Nigerian Used Car Price Prediction

Project Overview

Buying or selling a used car in Nigeria is an exercise in information asymmetry. Without reliable price data, buyers overpay and sellers undervalue — and neither party has a data-backed anchor for negotiation. This model changes that.

Trained on 9,835 listings scraped directly from Autochek Nigeria, the LightGBM model predicts used car prices in Nigerian Naira with 83% R² and a MAPE of 15.56% — meaning predictions are typically within ±16% of the actual market price. The key technical innovation is using sentence embeddings from all-mpnet-base-v2 to encode car names rather than manually extracting brand, model, and year as separate features.

Business impact: Given the average car price in the dataset of ₦18.1 million, a 15.56% MAPE translates to a typical prediction error of ~₦2.8 million — a reasonable margin for a market where negotiation ranges are often ₦2–5 million.

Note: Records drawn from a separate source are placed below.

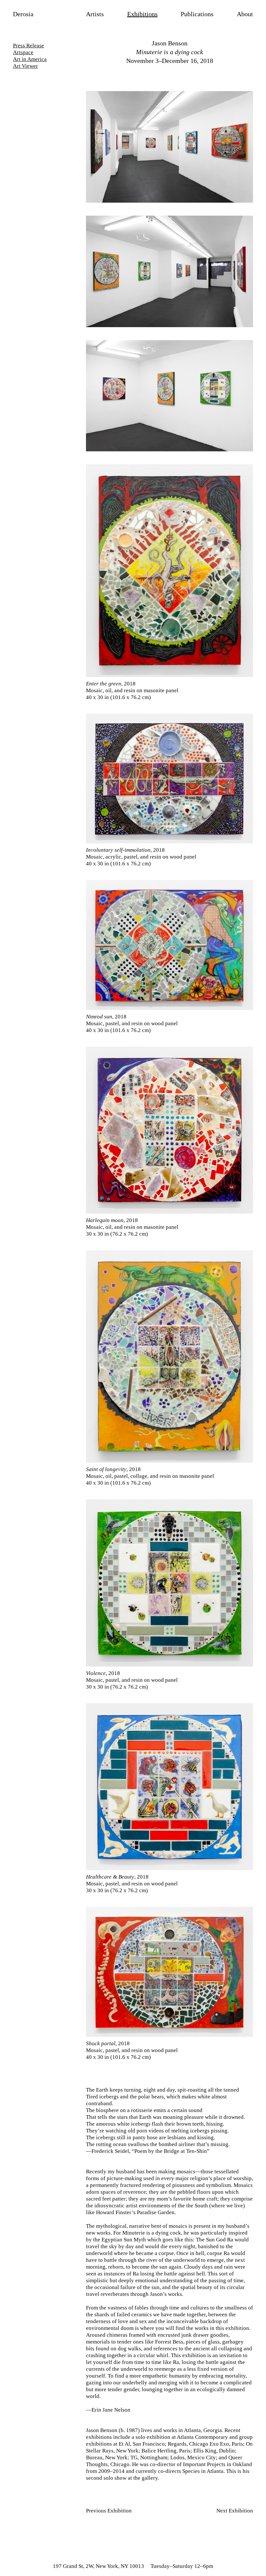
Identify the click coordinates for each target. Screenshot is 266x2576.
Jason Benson (169, 43)
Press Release (28, 45)
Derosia (23, 14)
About (245, 14)
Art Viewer (25, 66)
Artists (95, 14)
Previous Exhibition (109, 2511)
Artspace (23, 52)
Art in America (30, 59)
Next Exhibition (234, 2511)
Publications (197, 14)
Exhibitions (142, 14)
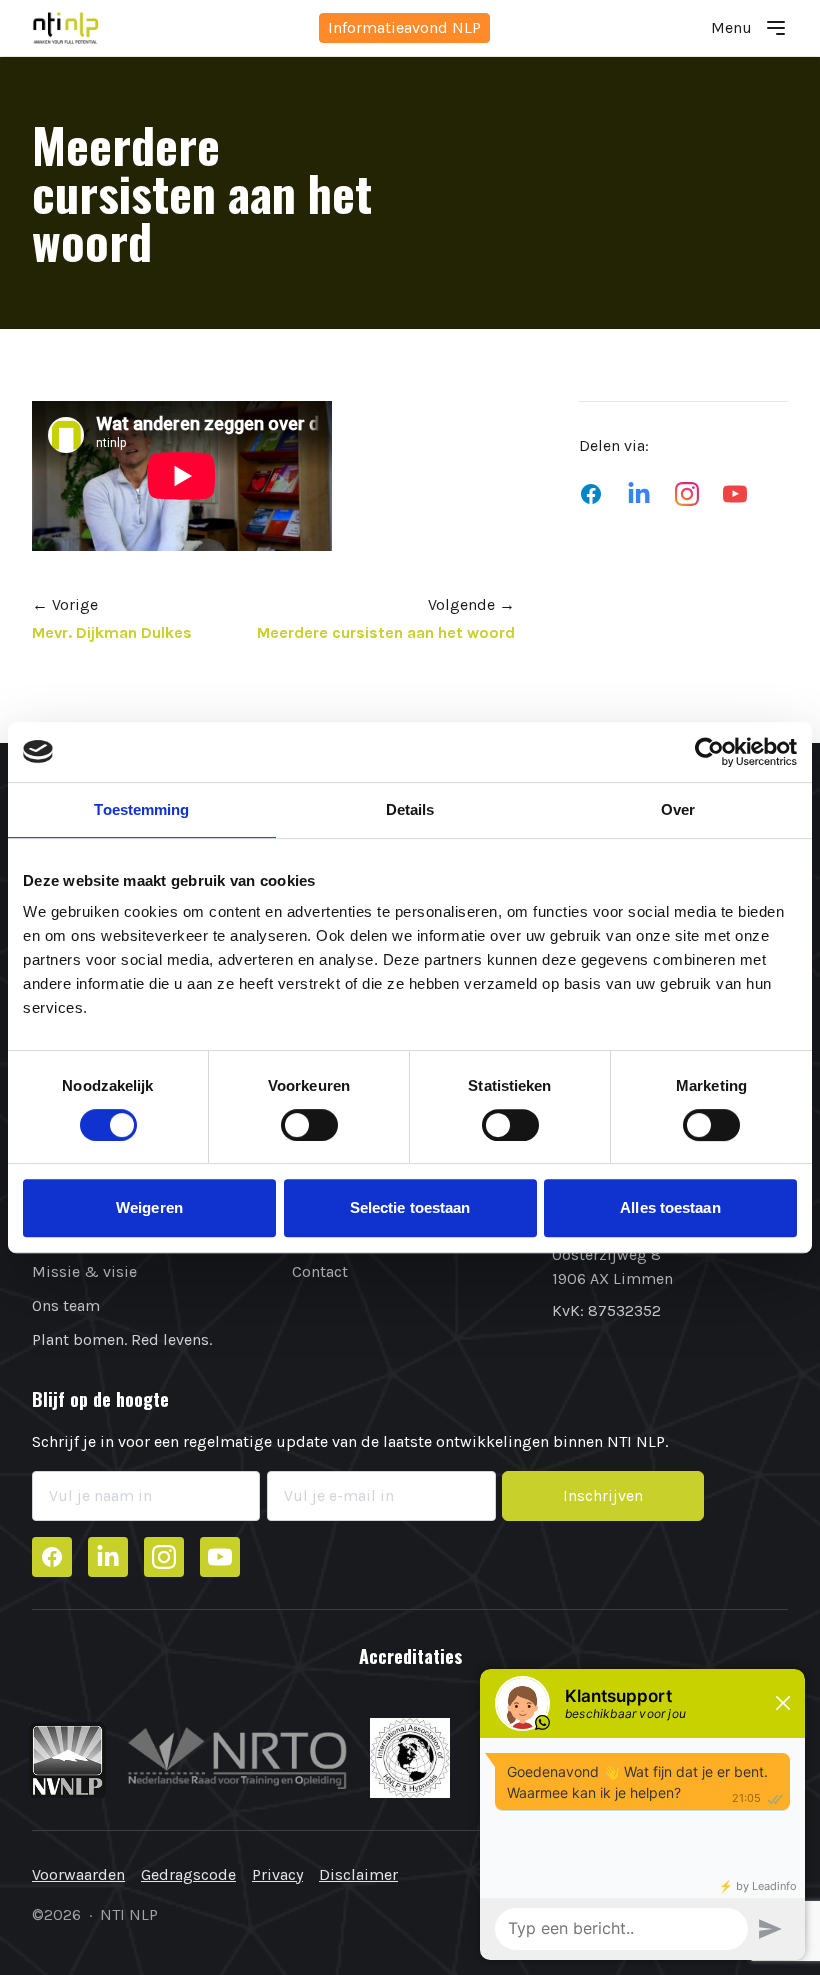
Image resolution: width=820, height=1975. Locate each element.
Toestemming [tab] (141, 809)
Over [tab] (678, 809)
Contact (320, 1271)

Why the Nigerian Used Car Market?

Nigeria's automotive market has structural characteristics that make second-hand cars the dominant purchase category — creating a large, underserved market for data-backed pricing tools:

💰

High import duties make new vehicles unaffordable for the majority of buyers

🔧

Lower maintenance costs on familiar used models create strong value preference

📊

No standardized pricing data — buyers and sellers negotiate without anchors

Global tools like Kelley Blue Book or CarGurus don't cover the Nigerian market. Prices vary significantly by origin (local vs. foreign-used), mileage consistency varies in reporting, and brand perception in Nigeria differs from Western markets — all of which require a locally-trained model rather than any adaptation of international tools.

Dataset

9,835 listings scraped from Autochek Nigeria (autochek.africa/ng) — one of Nigeria's largest used car marketplaces — with prices capped at ₦40 million to focus on the mainstream second-hand market segment:

Statistic	Price (₦)
Mean	18,140,400
Median	16,500,000
Std Deviation	8,460,545
Min (after cleaning)	2,315,000
Max (cap)	40,000,000
Final sample size	8,022 cars

Raw features: Car name (brand + model + year), price, origin (local/foreign), mileage, engine type, transmission, fuel type, interior color, exterior color.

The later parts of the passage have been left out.